----- Task material

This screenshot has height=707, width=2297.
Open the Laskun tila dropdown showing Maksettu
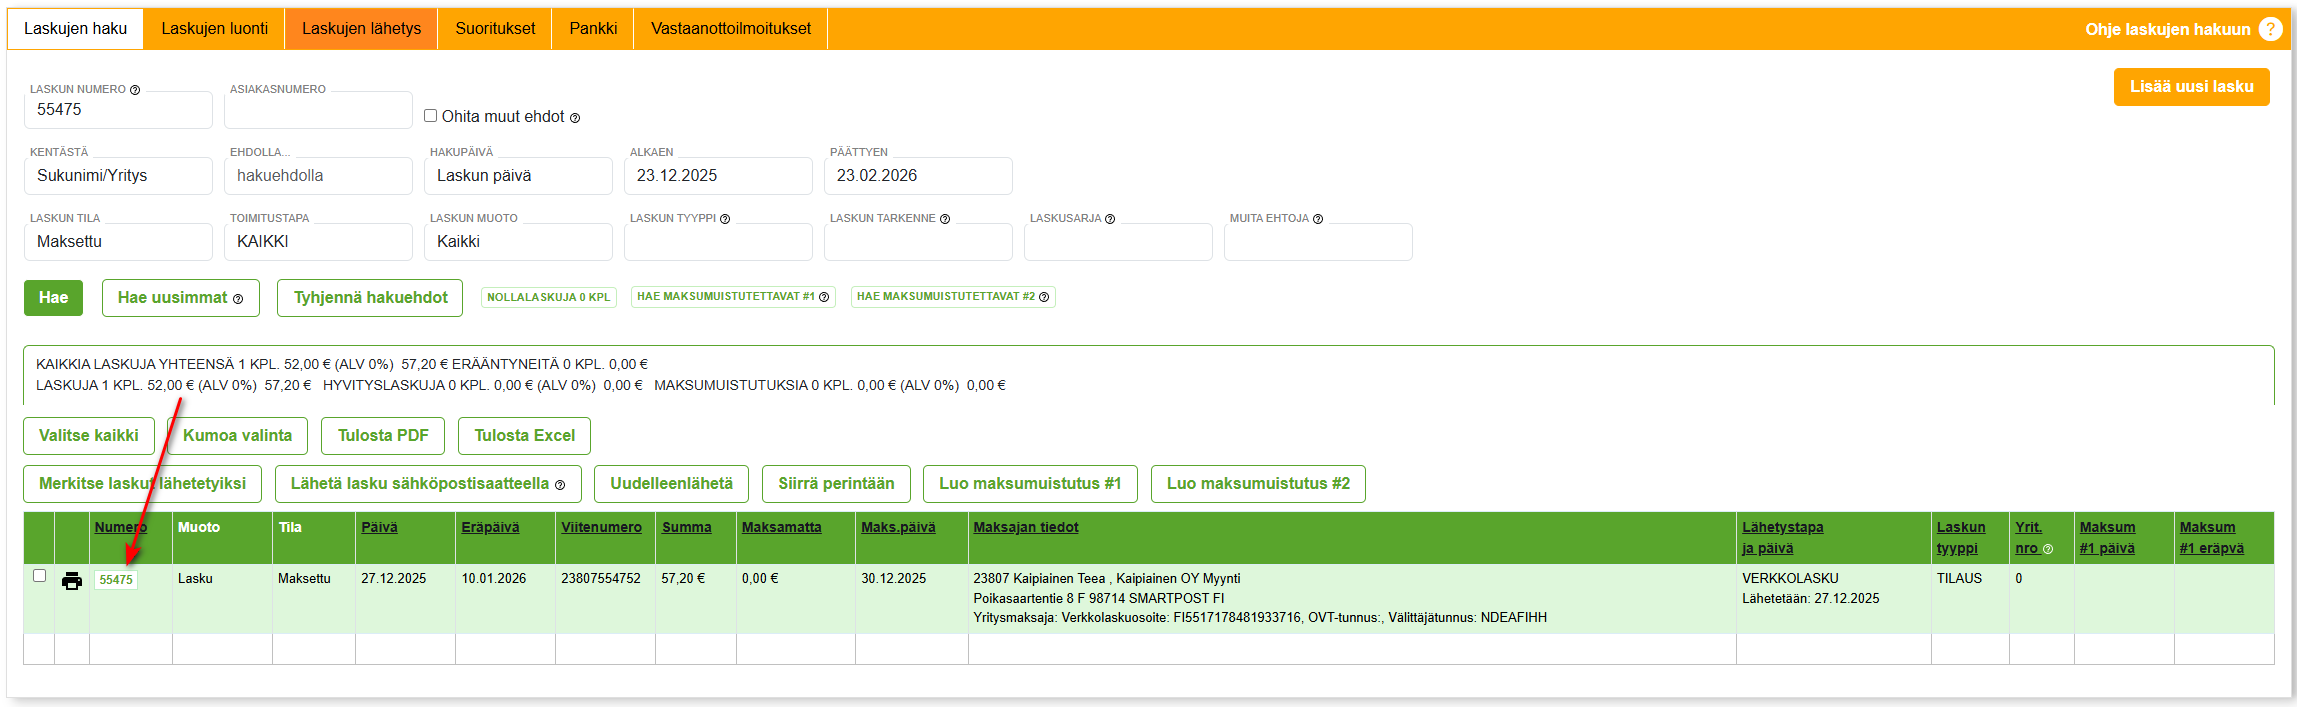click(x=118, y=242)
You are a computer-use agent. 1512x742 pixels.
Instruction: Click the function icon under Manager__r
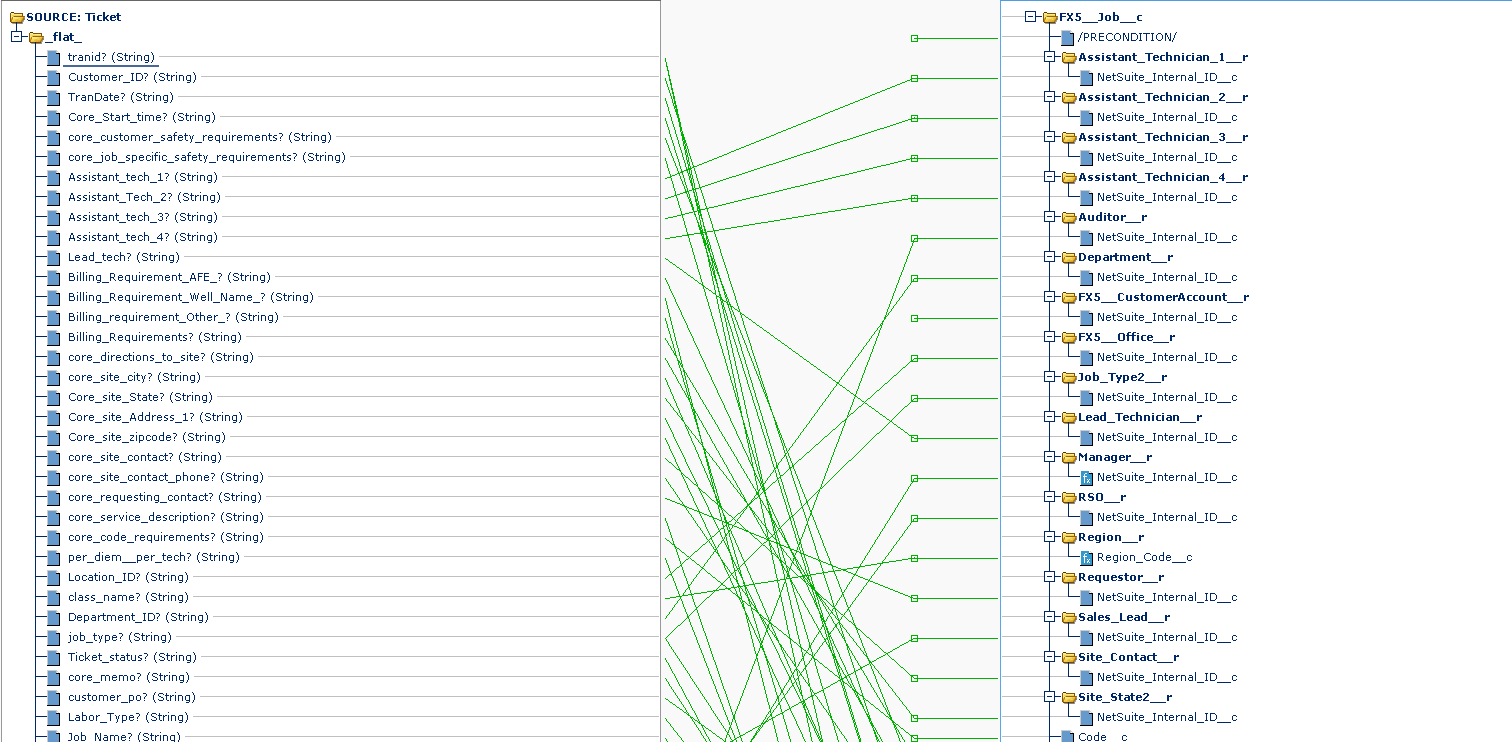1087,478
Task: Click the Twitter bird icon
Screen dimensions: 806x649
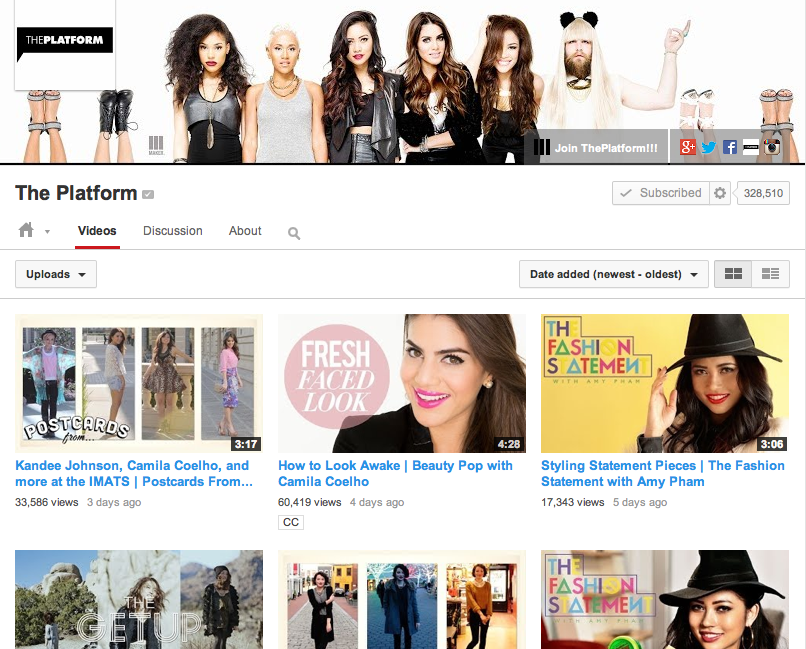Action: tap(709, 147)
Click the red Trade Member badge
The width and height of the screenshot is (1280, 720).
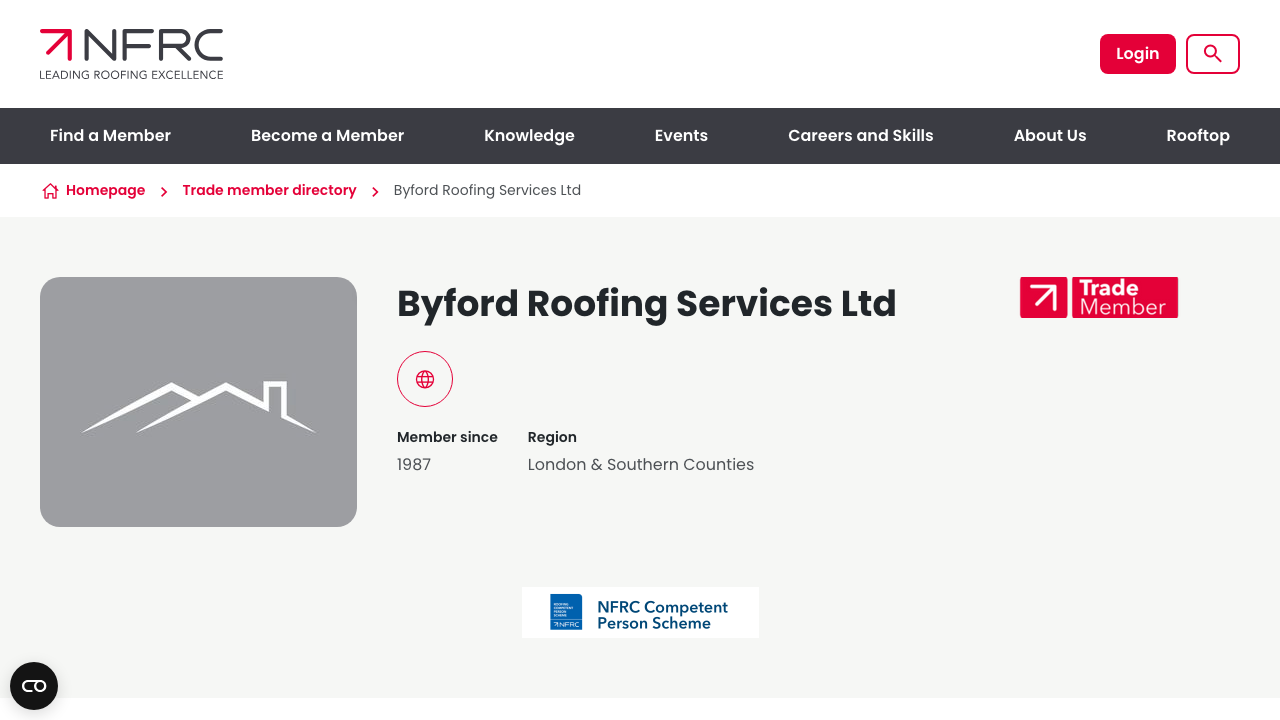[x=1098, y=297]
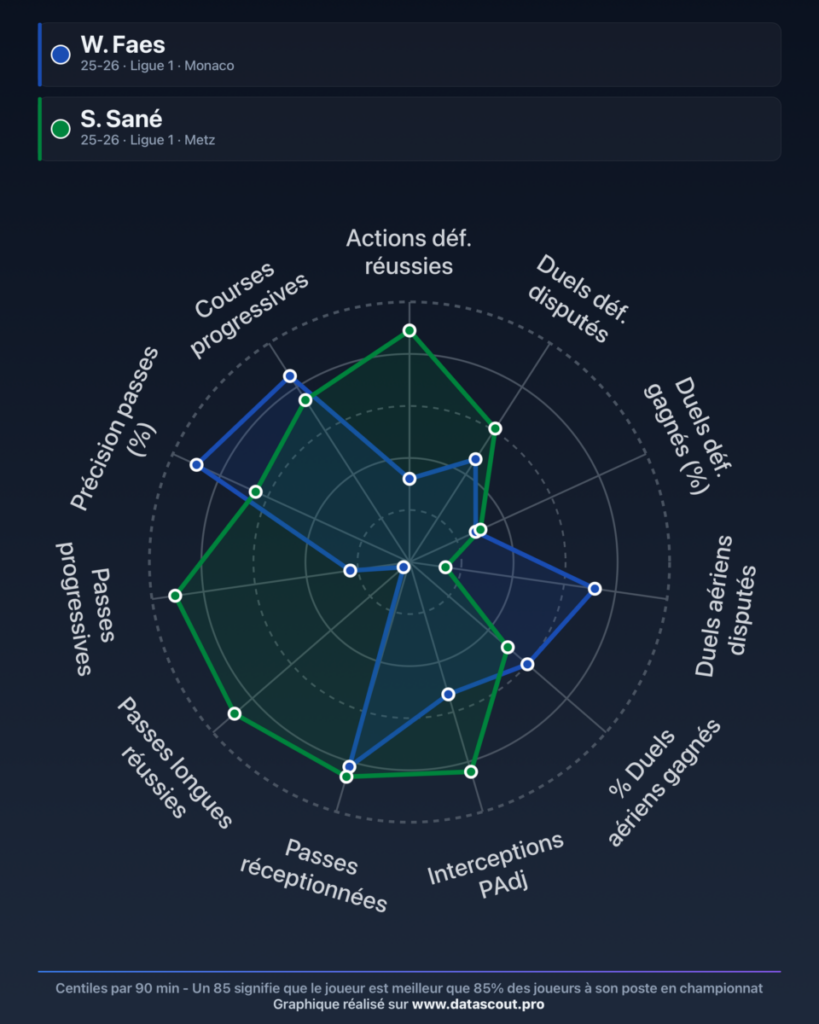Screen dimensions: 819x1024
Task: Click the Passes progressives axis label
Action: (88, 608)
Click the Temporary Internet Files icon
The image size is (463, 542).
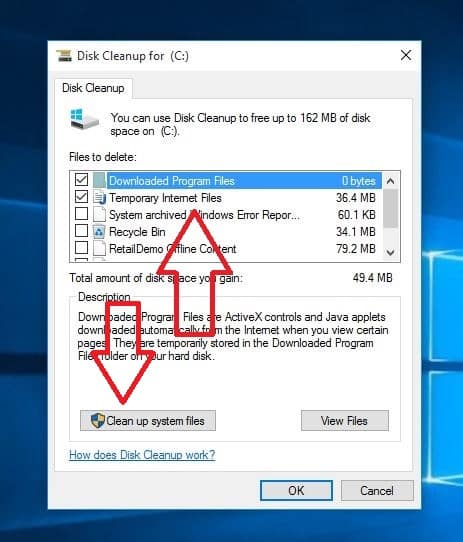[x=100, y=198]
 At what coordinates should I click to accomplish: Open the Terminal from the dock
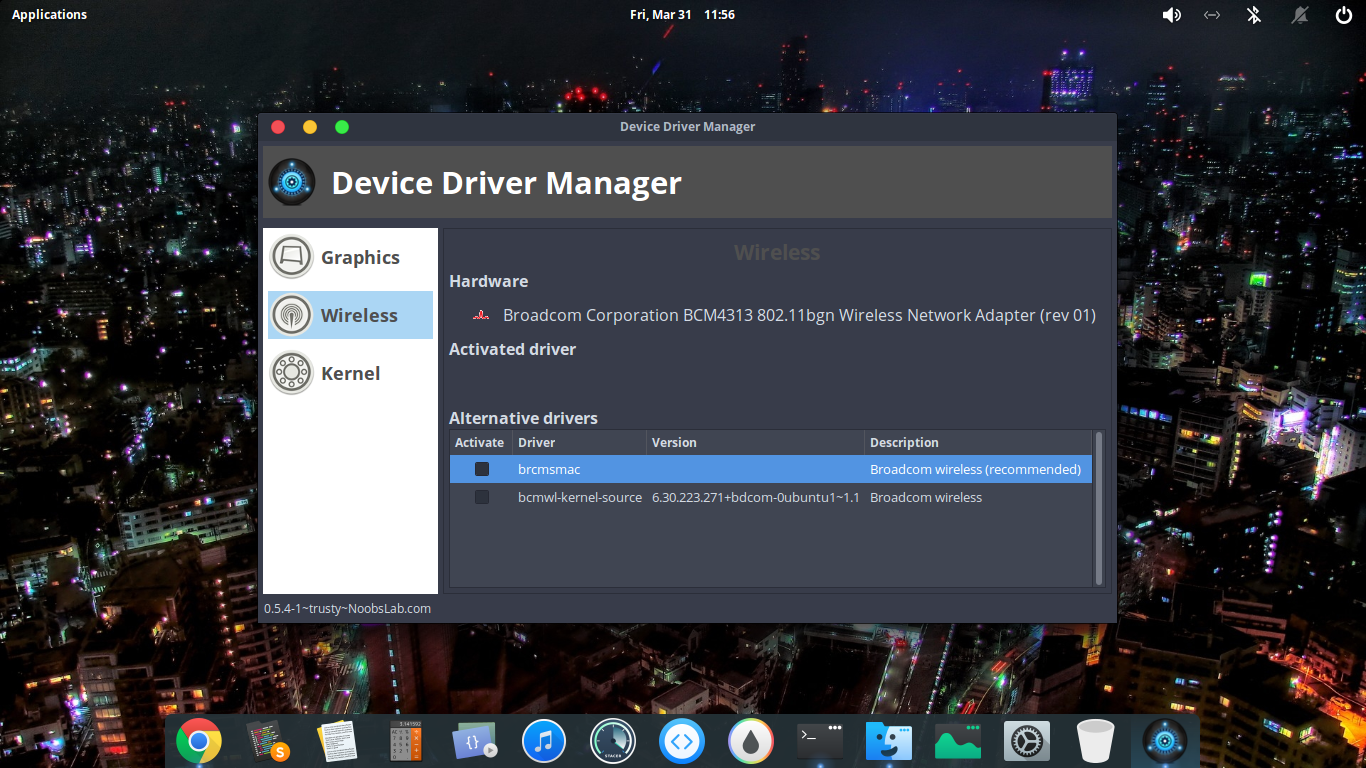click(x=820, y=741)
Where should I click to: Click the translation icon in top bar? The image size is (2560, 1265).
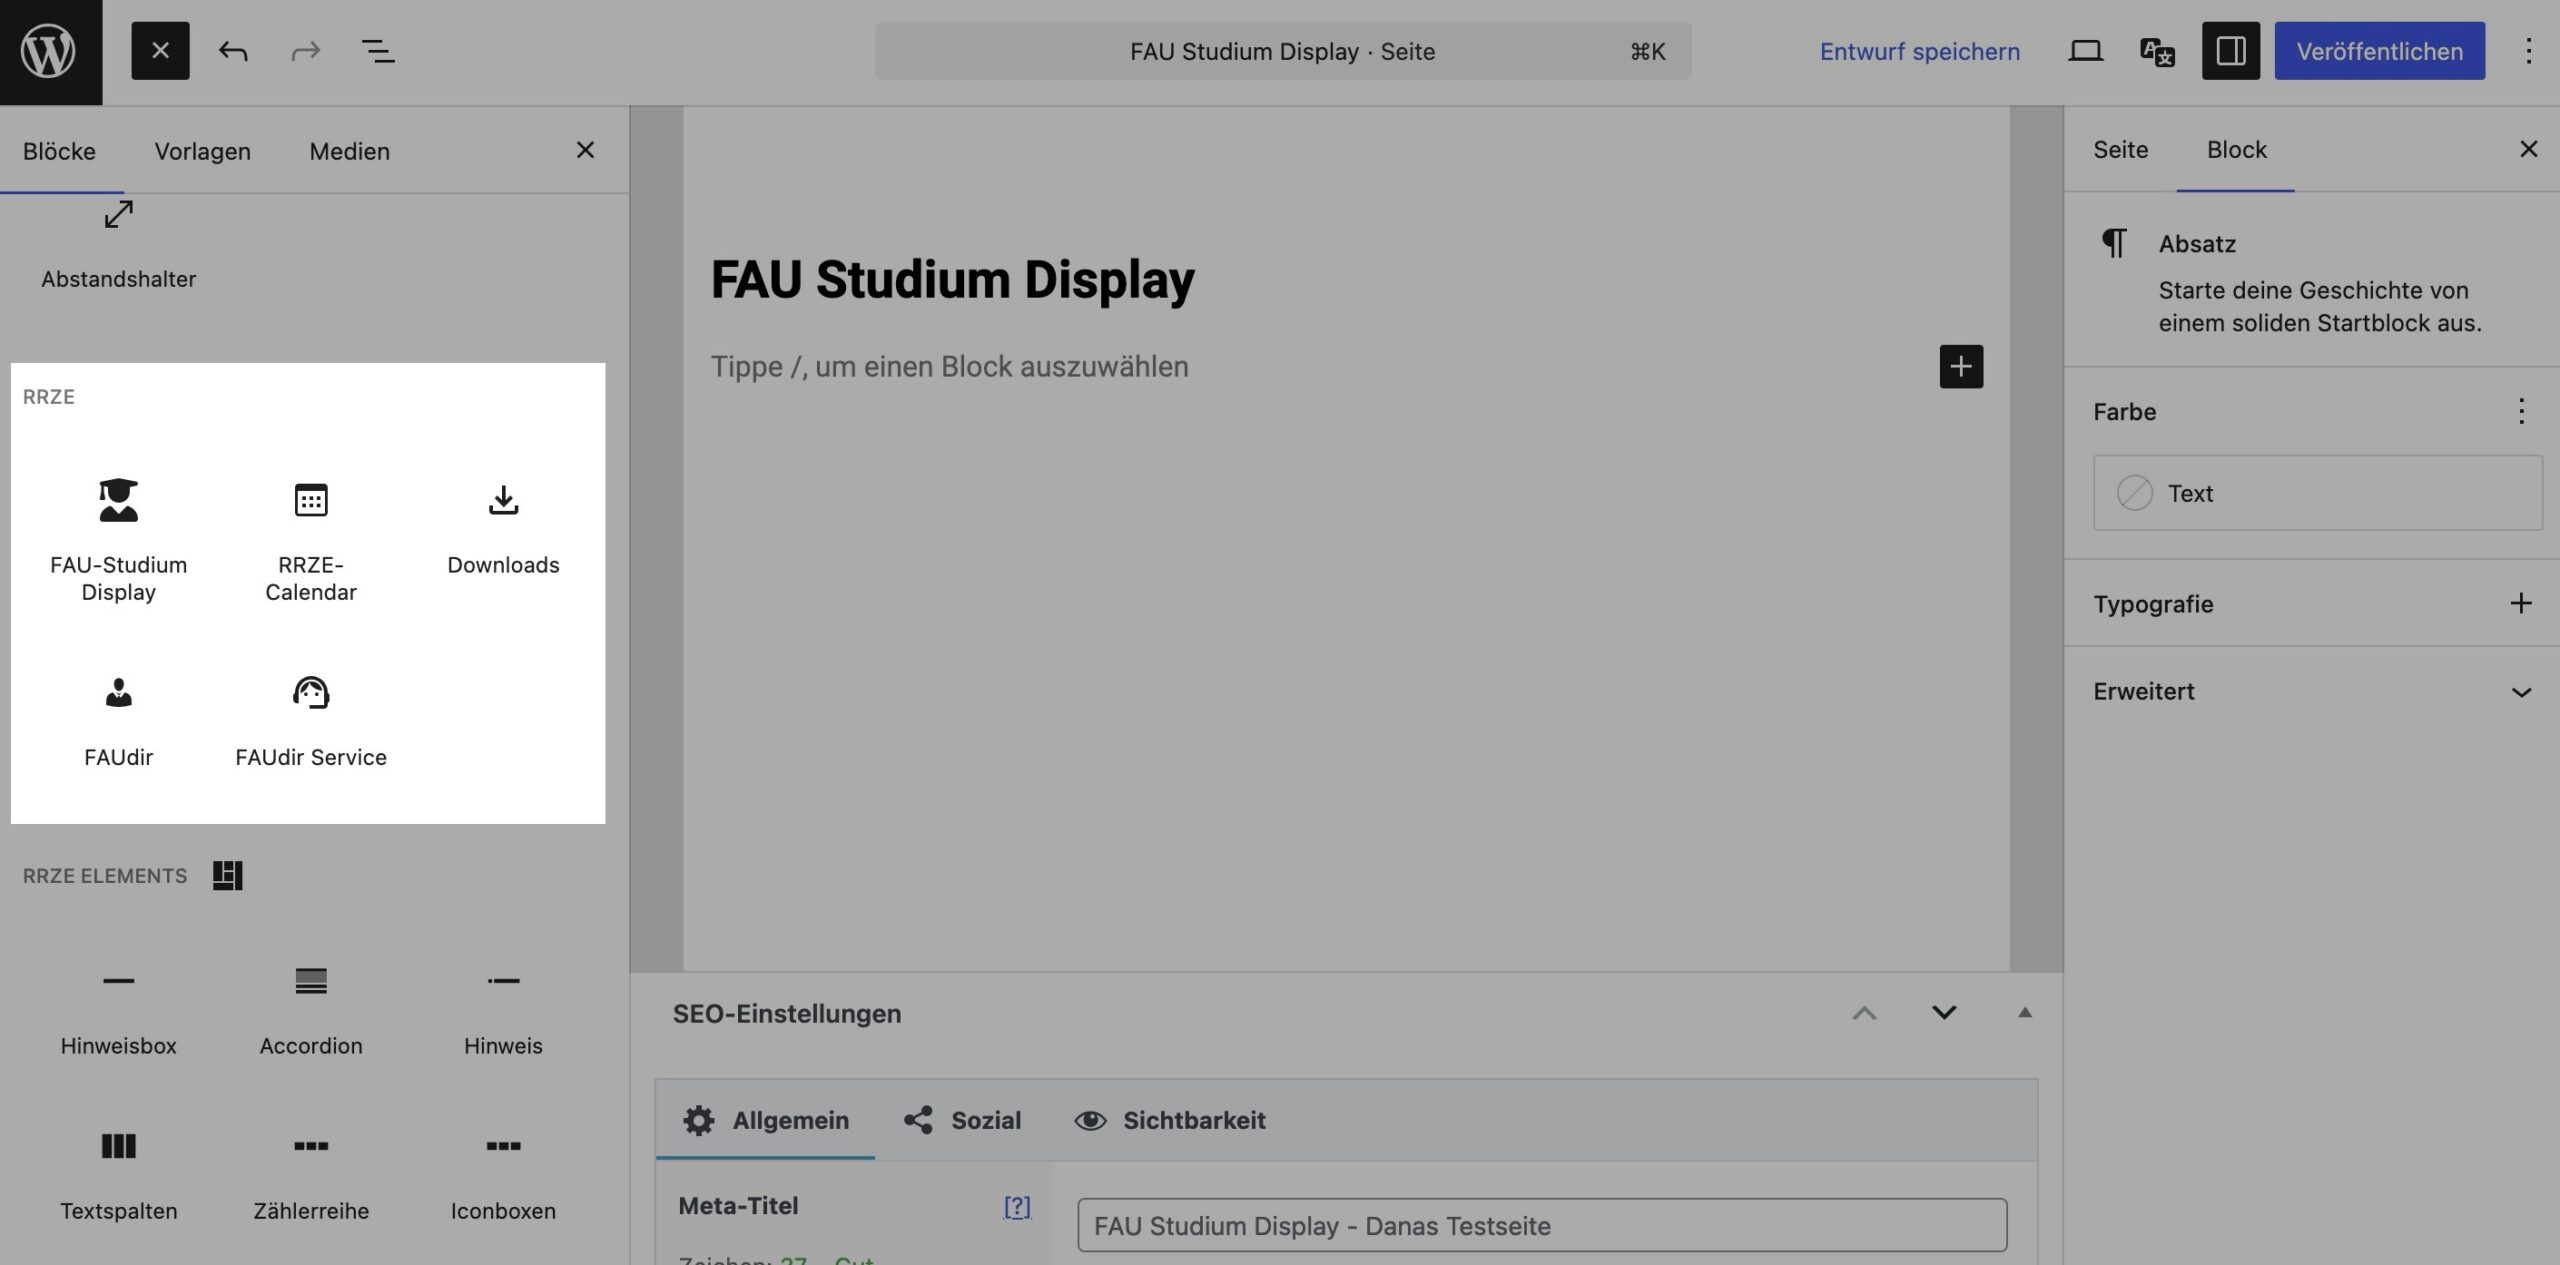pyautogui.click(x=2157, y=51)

----------

(What this task involves):
Please print the records above word for word, leaving every image out.

(Result of this task):
This screenshot has height=707, width=2297.
Open the Laskun tila dropdown showing Maksettu
click(x=118, y=242)
You are a computer-use agent. 1512x742 pixels.
Instruction: Click the function icon under Manager__r
1087,478
Task: Click the Twitter bird icon
Screen dimensions: 806x649
Action: tap(709, 147)
Click the red Trade Member badge
The width and height of the screenshot is (1280, 720).
[x=1098, y=297]
Screen dimensions: 819x1024
Task: Click the Passes progressives axis label
Action: (88, 608)
Click the Temporary Internet Files icon
The image size is (463, 542).
[x=100, y=198]
 At what coordinates should I click to accomplish: Open the Terminal from the dock
click(x=820, y=741)
Where should I click to: Click the translation icon in top bar? The image size is (2560, 1265).
pyautogui.click(x=2157, y=51)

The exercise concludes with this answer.